What you are asked to do | Please return the lines below verbatim, beginning at the one that has "Task: Click the Add inclusive tax link" and stopping after the one that has "Task: Open the Messages navigation menu", and add no other lines.

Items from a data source
^^^^^^^^
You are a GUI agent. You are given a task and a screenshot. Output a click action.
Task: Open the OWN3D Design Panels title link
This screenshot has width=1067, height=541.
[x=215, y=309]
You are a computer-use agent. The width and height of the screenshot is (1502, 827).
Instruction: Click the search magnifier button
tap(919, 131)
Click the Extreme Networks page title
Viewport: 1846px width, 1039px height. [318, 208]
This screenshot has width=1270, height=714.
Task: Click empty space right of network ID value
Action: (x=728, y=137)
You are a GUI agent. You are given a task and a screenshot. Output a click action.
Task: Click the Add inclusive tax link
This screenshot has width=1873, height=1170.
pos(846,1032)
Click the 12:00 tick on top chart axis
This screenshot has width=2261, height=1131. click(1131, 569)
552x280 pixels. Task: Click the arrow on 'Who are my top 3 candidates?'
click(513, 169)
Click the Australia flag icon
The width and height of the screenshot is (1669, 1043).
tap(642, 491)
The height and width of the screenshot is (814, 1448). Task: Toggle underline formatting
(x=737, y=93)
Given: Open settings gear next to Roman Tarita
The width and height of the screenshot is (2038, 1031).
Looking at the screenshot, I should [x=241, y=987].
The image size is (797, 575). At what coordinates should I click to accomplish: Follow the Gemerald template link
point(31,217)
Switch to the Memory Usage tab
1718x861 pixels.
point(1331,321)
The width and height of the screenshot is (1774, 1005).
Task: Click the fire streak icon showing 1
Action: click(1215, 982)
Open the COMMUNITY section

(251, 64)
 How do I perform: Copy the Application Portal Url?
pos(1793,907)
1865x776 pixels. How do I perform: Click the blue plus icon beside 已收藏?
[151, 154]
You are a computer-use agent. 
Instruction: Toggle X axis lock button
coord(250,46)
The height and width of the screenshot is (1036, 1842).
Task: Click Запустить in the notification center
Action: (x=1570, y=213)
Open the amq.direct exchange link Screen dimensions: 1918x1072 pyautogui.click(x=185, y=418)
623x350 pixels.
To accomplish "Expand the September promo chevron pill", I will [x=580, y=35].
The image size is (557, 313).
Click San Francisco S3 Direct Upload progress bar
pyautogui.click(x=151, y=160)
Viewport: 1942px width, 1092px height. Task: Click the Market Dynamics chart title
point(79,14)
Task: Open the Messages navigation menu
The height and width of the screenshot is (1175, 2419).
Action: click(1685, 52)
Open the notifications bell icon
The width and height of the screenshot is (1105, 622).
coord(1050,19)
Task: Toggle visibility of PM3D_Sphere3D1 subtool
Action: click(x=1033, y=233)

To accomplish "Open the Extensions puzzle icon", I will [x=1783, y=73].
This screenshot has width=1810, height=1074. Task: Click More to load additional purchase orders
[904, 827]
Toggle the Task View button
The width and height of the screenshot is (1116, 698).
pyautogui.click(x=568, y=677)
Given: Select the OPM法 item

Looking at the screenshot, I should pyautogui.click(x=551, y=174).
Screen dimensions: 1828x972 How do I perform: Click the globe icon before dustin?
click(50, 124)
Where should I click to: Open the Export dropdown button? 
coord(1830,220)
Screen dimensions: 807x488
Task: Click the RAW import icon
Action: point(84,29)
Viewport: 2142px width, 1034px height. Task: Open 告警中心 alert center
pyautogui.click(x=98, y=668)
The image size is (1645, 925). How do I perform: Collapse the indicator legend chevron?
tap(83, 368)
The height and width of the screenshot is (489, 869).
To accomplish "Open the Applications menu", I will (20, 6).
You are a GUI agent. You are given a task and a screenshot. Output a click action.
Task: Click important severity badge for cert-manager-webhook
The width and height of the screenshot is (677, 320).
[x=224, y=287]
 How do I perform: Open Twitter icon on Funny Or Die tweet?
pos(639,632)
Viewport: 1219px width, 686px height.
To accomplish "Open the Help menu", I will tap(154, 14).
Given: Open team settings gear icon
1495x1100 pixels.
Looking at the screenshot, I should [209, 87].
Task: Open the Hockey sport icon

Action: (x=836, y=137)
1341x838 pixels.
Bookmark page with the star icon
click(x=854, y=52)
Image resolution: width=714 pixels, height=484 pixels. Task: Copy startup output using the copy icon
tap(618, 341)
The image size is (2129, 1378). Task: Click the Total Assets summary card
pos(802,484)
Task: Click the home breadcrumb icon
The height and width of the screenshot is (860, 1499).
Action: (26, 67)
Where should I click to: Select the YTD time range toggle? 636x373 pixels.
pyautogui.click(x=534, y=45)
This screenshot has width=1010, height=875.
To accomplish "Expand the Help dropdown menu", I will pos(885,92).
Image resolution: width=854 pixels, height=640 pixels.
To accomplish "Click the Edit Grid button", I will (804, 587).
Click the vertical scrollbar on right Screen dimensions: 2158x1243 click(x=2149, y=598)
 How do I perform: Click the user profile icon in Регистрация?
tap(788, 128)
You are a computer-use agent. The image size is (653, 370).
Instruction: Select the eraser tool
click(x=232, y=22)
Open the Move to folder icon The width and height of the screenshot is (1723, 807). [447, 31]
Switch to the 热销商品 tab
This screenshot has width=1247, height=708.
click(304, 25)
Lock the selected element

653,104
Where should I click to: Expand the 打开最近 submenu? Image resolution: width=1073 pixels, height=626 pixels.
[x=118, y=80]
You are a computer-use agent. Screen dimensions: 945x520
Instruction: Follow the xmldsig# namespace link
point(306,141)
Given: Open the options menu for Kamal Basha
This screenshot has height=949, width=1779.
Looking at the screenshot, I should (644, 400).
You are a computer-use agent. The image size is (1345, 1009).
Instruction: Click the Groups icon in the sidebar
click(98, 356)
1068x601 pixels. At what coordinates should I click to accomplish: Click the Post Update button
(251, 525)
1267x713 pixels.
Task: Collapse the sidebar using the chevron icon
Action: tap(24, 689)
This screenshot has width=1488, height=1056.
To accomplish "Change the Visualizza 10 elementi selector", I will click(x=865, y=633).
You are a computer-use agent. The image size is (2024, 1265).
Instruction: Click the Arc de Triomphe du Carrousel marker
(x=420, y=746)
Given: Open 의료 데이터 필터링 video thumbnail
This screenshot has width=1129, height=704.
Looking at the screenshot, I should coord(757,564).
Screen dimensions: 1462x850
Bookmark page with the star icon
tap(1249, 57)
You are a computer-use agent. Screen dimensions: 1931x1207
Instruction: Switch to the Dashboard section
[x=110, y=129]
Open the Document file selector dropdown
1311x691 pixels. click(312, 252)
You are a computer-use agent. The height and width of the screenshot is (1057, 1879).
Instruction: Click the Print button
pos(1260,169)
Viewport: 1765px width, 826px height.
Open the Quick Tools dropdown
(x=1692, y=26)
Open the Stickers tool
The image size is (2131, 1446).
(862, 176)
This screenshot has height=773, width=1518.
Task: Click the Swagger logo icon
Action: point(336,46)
^^^^^^^^
Written answer |
Task: Click the Add inclusive tax link
This screenshot has width=1873, height=1170.
pos(846,1032)
Click the 12:00 tick on top chart axis
This screenshot has width=2261, height=1131. click(1131, 569)
552x280 pixels. Task: Click the arrow on 'Who are my top 3 candidates?'
click(513, 169)
Click the Australia flag icon
The width and height of the screenshot is (1669, 1043).
tap(642, 491)
The height and width of the screenshot is (814, 1448). Task: Toggle underline formatting
(x=737, y=93)
Given: Open settings gear next to Roman Tarita
The width and height of the screenshot is (2038, 1031).
Looking at the screenshot, I should [x=241, y=987].
The image size is (797, 575). At what coordinates should I click to accomplish: Follow the Gemerald template link
point(31,217)
Switch to the Memory Usage tab
1718x861 pixels.
point(1331,321)
The width and height of the screenshot is (1774, 1005).
Task: Click the fire streak icon showing 1
Action: click(1215, 982)
Open the COMMUNITY section

(251, 64)
 How do I perform: Copy the Application Portal Url?
pos(1793,907)
1865x776 pixels. How do I perform: Click the blue plus icon beside 已收藏?
[151, 154]
You are a computer-use agent. 
Instruction: Toggle X axis lock button
coord(250,46)
The height and width of the screenshot is (1036, 1842).
Task: Click Запустить in the notification center
Action: (x=1570, y=213)
Open the amq.direct exchange link Screen dimensions: 1918x1072 pyautogui.click(x=185, y=418)
623x350 pixels.
To accomplish "Expand the September promo chevron pill", I will [x=580, y=35].
The image size is (557, 313).
Click San Francisco S3 Direct Upload progress bar
pyautogui.click(x=151, y=160)
Viewport: 1942px width, 1092px height. Task: Click the Market Dynamics chart title
point(79,14)
Task: Open the Messages navigation menu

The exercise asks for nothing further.